Analysis of similarity

To estimate and compare the variability of avalanche configurations between groups, we first computed the similarities between each configuration, yielding one distance matrix per group2. In each matrix, rows and columns are equal to unique avalanche patterns, while the entries are the Hamming distances (the number of regions that differ—i.e. above or below threshold—in two given patterns). Statistical comparison of the similarity matrices belonging to the two groups was achieved by permutation testing (see below for details).

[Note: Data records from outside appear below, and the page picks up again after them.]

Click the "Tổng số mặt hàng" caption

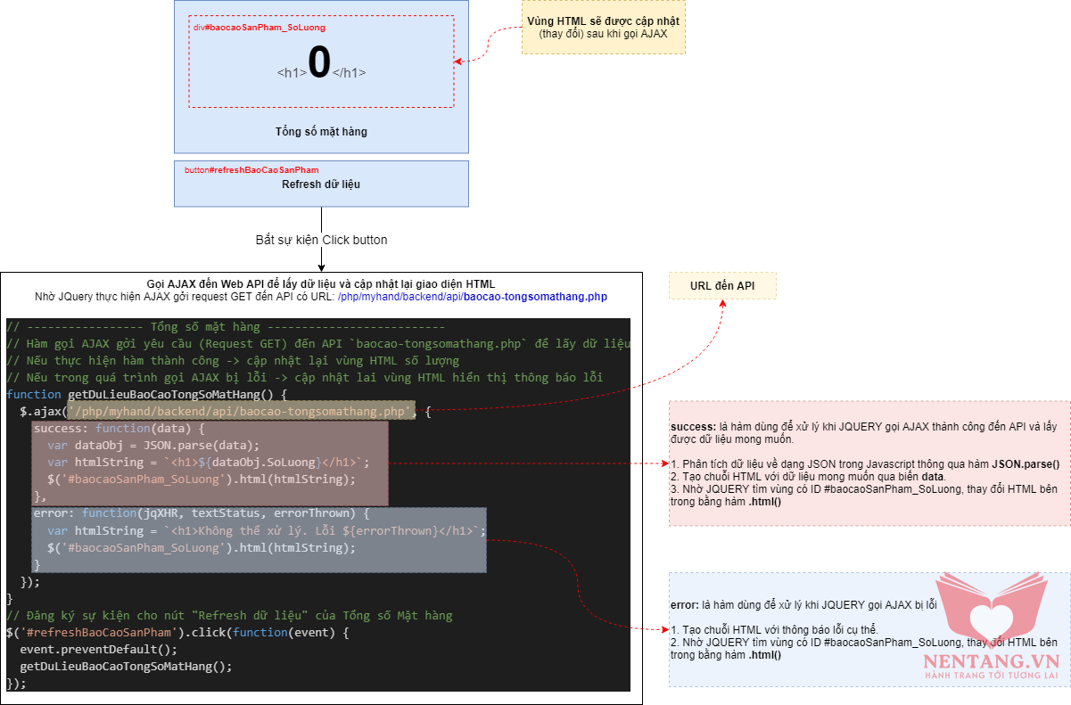[x=321, y=132]
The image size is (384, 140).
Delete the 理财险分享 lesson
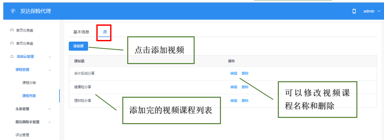click(245, 100)
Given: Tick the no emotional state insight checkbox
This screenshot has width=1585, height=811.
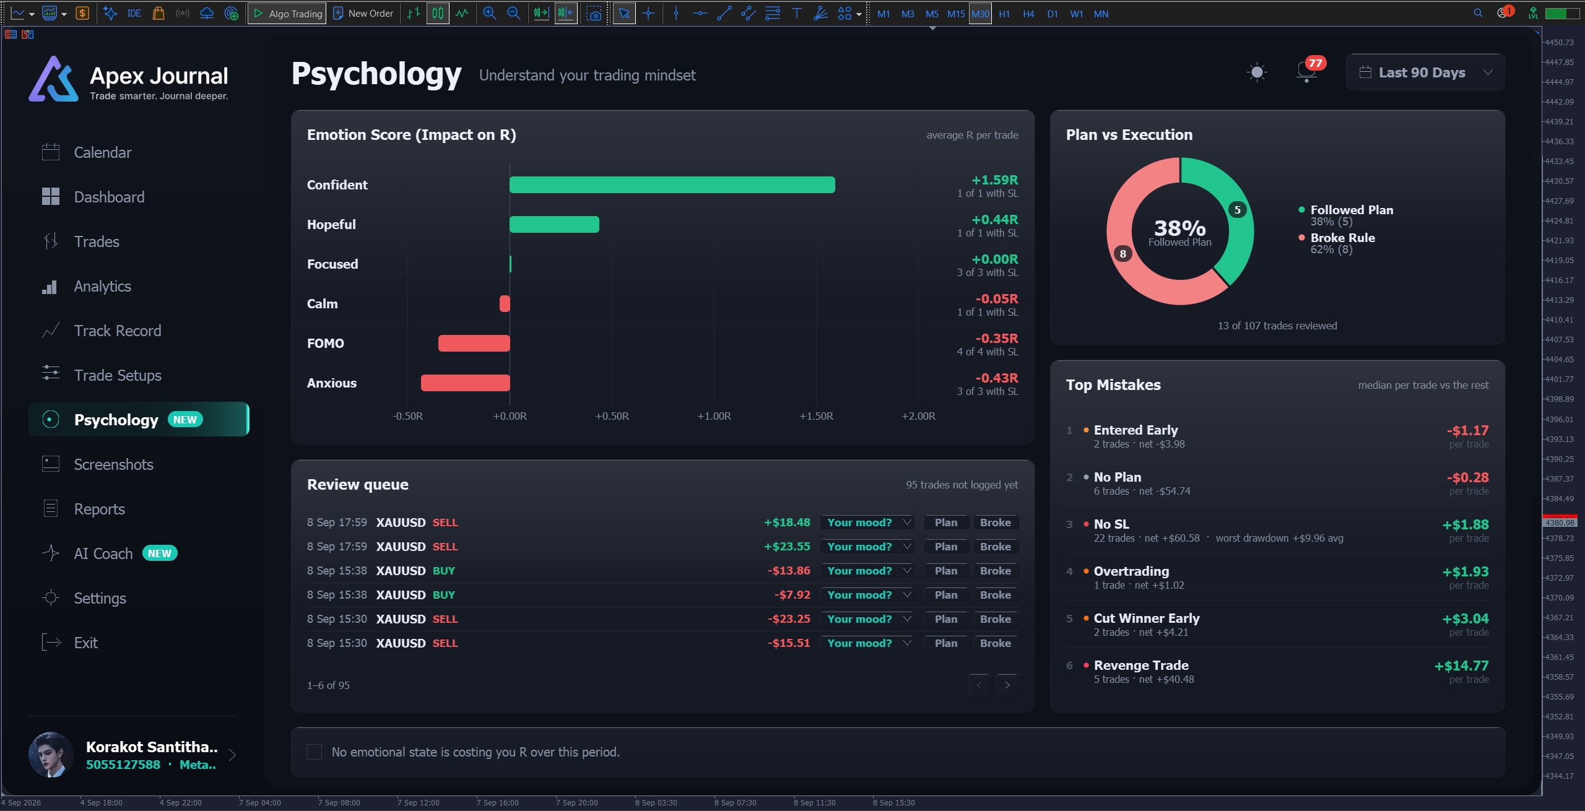Looking at the screenshot, I should pyautogui.click(x=315, y=752).
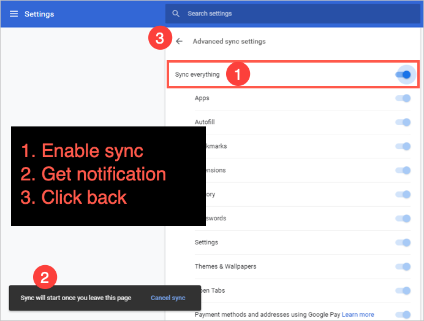Click the Settings title in header

click(39, 14)
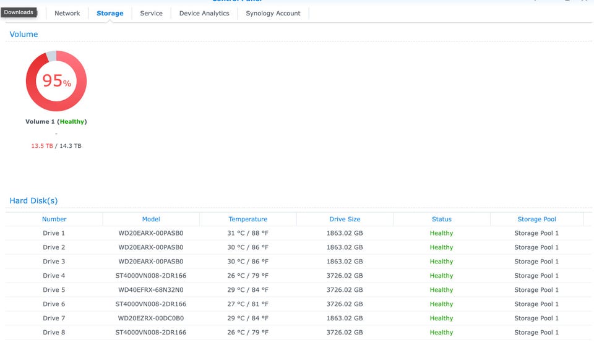Click the WD40EFRX-68N32N0 model cell
The image size is (594, 350).
(151, 290)
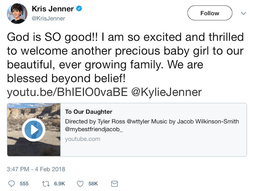
Task: Like the tweet with the heart icon
Action: [80, 183]
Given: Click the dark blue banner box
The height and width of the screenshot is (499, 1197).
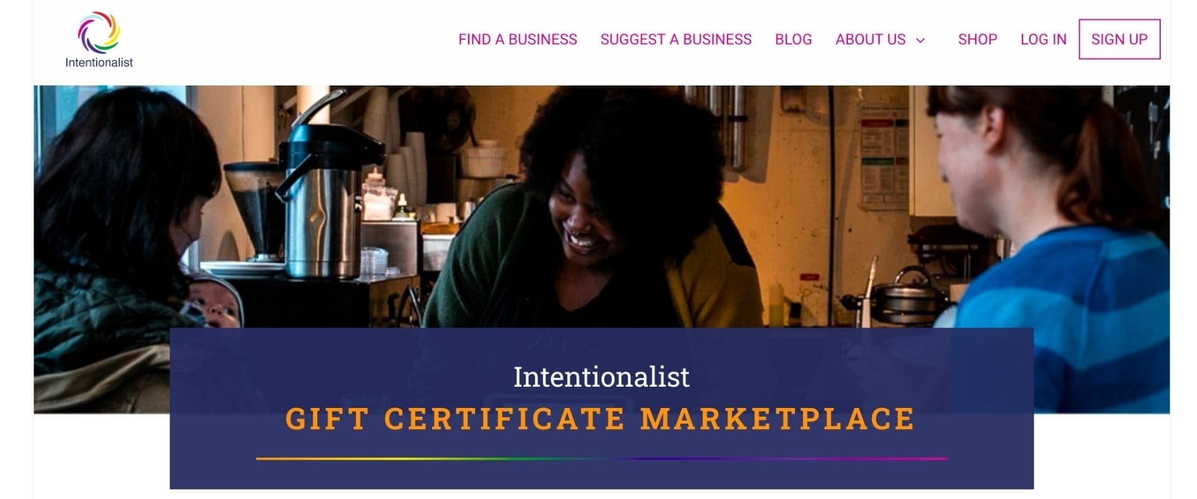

Quantifying the influence of specific regions on avalanche configurations

We split the total functional repertoire in two groups: configurations that occurred in both the clinical and control participants (“shared repertoire”), and configurations that were unique to either group (“group-specific repertoire”). We then computed how often each region occurred in both shared and group-specific configurations. The Kolmogorov–Smirnov test was used to compare the two distributions, and resampling then allowed identification of those regions that appeared in group-specific repertoires more often than by chance.

Synchrony estimation

To estimate synchronization in the beta band, the broadband source-reconstructed data were band-pass filtered with a fourth order Butterworth filter between 13 and 30 Hz. A metric recently developed by our group66, the phase linearity measurement (PLM), illustrated in Fig. 5, was then employed to estimate synchronization. The PLM is defined as:

$$PLM = \frac{{\mathop \smallint \nolimits_{ - 1}^{1} \left| {\mathop \smallint \nolimits_{0}^{T} e^{i\Delta \phi \left( t \right)} e^{ - i2\pi ft} dt} \right|^{2} df}}{{\mathop \smallint \nolimits_{ - \infty }^{\infty } \left| {\mathop \smallint \nolimits_{0}^{T} e^{i\Delta \phi \left( t \right)} e^{ - i2\pi ft} dt} \right|^{2} df}},$$

where \(\Delta \phi \left( t \right)\) is the interferometric phase (i.e. the phase of the signal resulting from the multiplication of one signal with the complex conjugate of another signal). The PLM was computed using the implementation available in the Fieldtrip toolbox in Matlab. In short, this metric quantifies the synchronization between two time–series using the central peak in the frequency spectrum of the interferometric signal. The more peaked the spectrum of the interferometric signal, the more the two originating signals will be synchronized. The PLM ranges between 0 and 1, is insensitive to volume conduction and grows monotonically with synchronization66.

Figure 5
figure 5

Phase linearity measurement, used to estimate synchronization. The time series of each pair of regions have been processed to obtain the interferometric signal. The power spectrum of the interferometric signal was estimated, and the central area underneath the spectrum (depicted in light brown) was compared to the total area. The higher such ratio, the more synchronized the two signals.

Statistical analysis

To compare age and sex between the two groups we used T-test and Chi-square test, respectively. Permutation testing or Kolmogorov–Smirnov test were performed to compare patients and controls, as appropriate. For permutation testing, the data where permuted 10,000 times, and at each iteration the absolute value of the difference between the two groups was observed, building a null distribution of absolute differences. Finally, the empirical, observed difference was rank-ordered against this distribution, yielding a significance value. All statistical analyses were performed using custom scripts written in Matlab 2018a.